# Conduit run in stairs



## James Davis (Oct 4, 2018)

In California (southern) a PV contractor wants to run the PV power conduit from the roof through the stairs to the main panel and switch gear on the first floor. this is a local government 4 story office building.


----------



## Rick18071 (Oct 5, 2018)

So, what's your question?


----------



## Paul Sweet (Oct 5, 2018)

Stairways are not utility chases.  IBC 1023.5 prohibits penetrations of exit stairway enclosures for anything not directly related to the stair.


----------



## Builder Bob (Oct 5, 2018)

Not allowed per code since the PV does not support operations for the stairway such as illumination, exit signage, ventilation, etc.


----------



## Pcinspector1 (Oct 5, 2018)

Also see IBC 2012, section 1023.6 Penetrations. Limited to electrical raceways for fire department communications and items serving the exit passageway. Not a chase.


----------



## James Davis (Oct 5, 2018)

Rick18071 said:


> So, what's your question?


if the conduit is encased in a chase made to same fire rating I.E.double layer of 5/8 type X  for 1 hour rated stair will this be considered compliant.


----------



## Builder Bob (Oct 10, 2018)

Still no, as the chase is not continuous from the foundation to the roof deck - see continuity of fire barriers - Best answer, leave the stairway and its surrounding walls out of the equation.


----------



## steveray (Oct 11, 2018)

James Davis said:


> if the conduit is encased in a chase made to same fire rating I.E.double layer of 5/8 type X  for 1 hour rated stair will this be considered compliant.

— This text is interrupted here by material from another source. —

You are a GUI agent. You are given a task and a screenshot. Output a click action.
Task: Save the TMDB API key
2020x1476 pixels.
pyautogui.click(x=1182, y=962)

Feasible, but bad idea....If you could enclose it and actually get it "out" of the stair it could work, but you would be looking at a 4 story shaft.....


----------



## Paul Sweet (Oct 12, 2018)

A shaft would have to be continuous at landings, which means cutting openings in the landings for the shaft, and framing around them to support the remaining portions of the landings. Also, a shaft would have to be outside the required egress width.


----------



## ADAguy (Oct 18, 2018)

What purpose is served by the conduit, something on the roof of the stairwell?


----------



## James Davis (Oct 22, 2018)

ADAguy said:


> What purpose is served by the conduit, something on the roof of the stairwell?


PV panels


----------